Anyway. Now, here's the part almost nobody gets taught. And it's fun, so buckle in. While America was in an economic freefall, Mexico was in the middle of its own artistic explosion.
Public murals, political art, national identity being rebuilt through culture.
Diego Rivera, Frida Kahlo, David Alfaro Siqueiros. And black Americans started going there repeatedly. Langston Hughes traveled to Mexico multiple times in the 1930s.
Elizabeth Catlett moved there permanently in the 1940s, worked alongside Mexican artists, joined a political printmaking collective, and eventually became one of the most respected artists in Mexico. And honestly, this part says a lot. While American galleries were sidelining black artists, right? Mexico was treating many of them like collaborators, like their work mattered, like they belonged in the conversation. And for a lot of black American artists, that mattered deeply.
Because imagine growing up in a country that constantly debated whether your humanity even counts, then walking into another country and being treated like an intellectual equal. That changes people. And meanwhile, back in the United States, black America was still creating culture at an insane level.
Sister Rosetta Tharpe was laying the groundwork for rock and roll with an electric guitar in church. Billie Holiday recorded Strange Fruit in 1939.
Ella Fitzgerald won amateur night at the Apollo at just 17 years old. Duke Ellington was making some of the most important music of his career. Louis Armstrong was transforming jazz. Zora Neale Hurston published Their Eyes Were Watching God in 1937.
The Negro Motorist Green Book launched in 1936 and started building survival infrastructure for black travelers across America. A. Philip Randolph organized the Brotherhood of Sleeping Car Porters into the first major successful black labor union.

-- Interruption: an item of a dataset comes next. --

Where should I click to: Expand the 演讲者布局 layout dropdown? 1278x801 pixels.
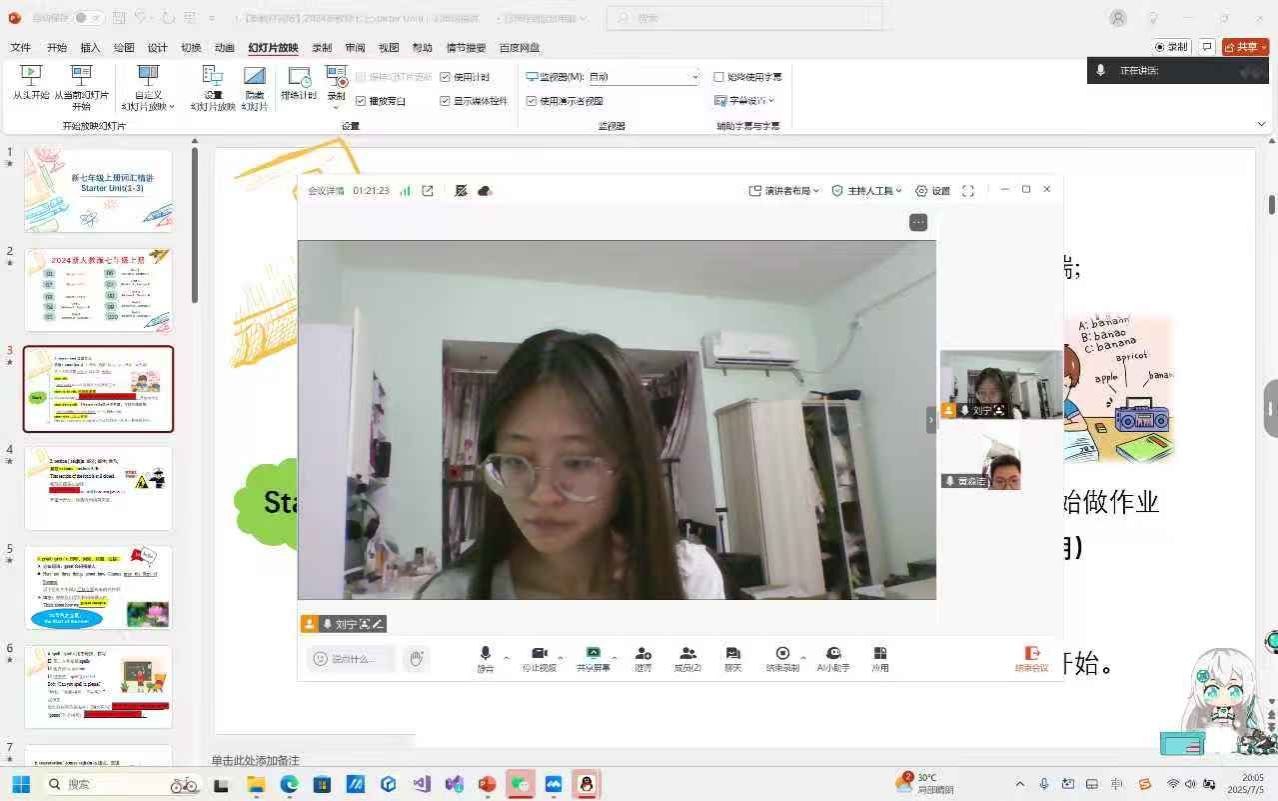784,191
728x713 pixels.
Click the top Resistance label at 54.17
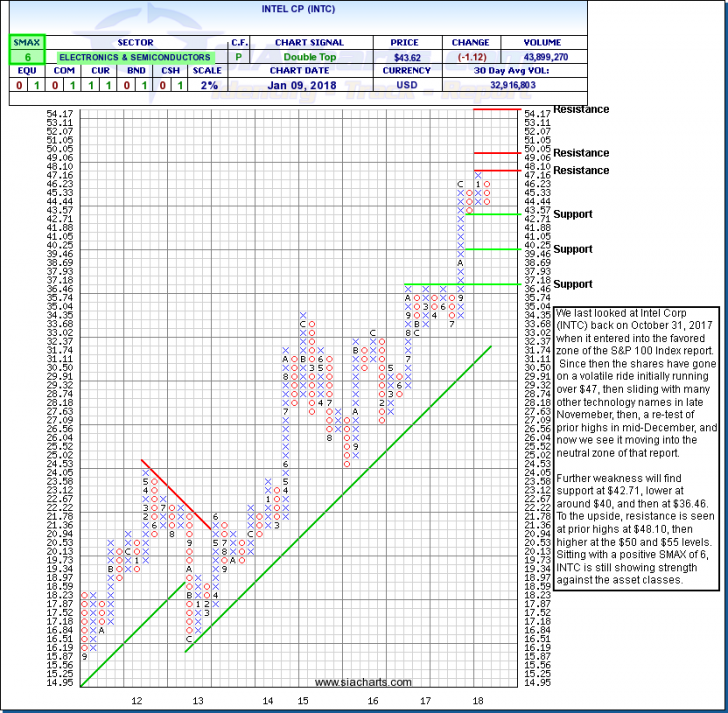[581, 108]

Bessie Stringfield was riding a motorcycle across the country alone during Jim Crow. Like, do you understand how wild this period actually was? Black America was not sitting around waiting for the depression to end. Black America was building the cultural foundation of modern America while the country was distracted. And honestly, I think this tells you something very important about history. When countries fall apart, the people hit the hardest are usually the people who had the most faith in the system working for them in the first place. Black Americans already knew the system could collapse. And for a lot of us, it already had. So while mainstream America was mourning the death of stability, Black America kept building, kept creating, kept imagining, kept making culture powerful enough to survive the collapse around it. And that's the part history struggles to tell honestly because the official story about the 1930s is white American loss.
But another story was happening at the exact same time. A story where black artists, writers, musicians, labor organizers, and travelers were building entire cultural worlds during one of the hardest economic periods in American history. And once you realize that, the Great Depression stops looking like one universal American experience and starts looking like two completely different countries living through the same decade.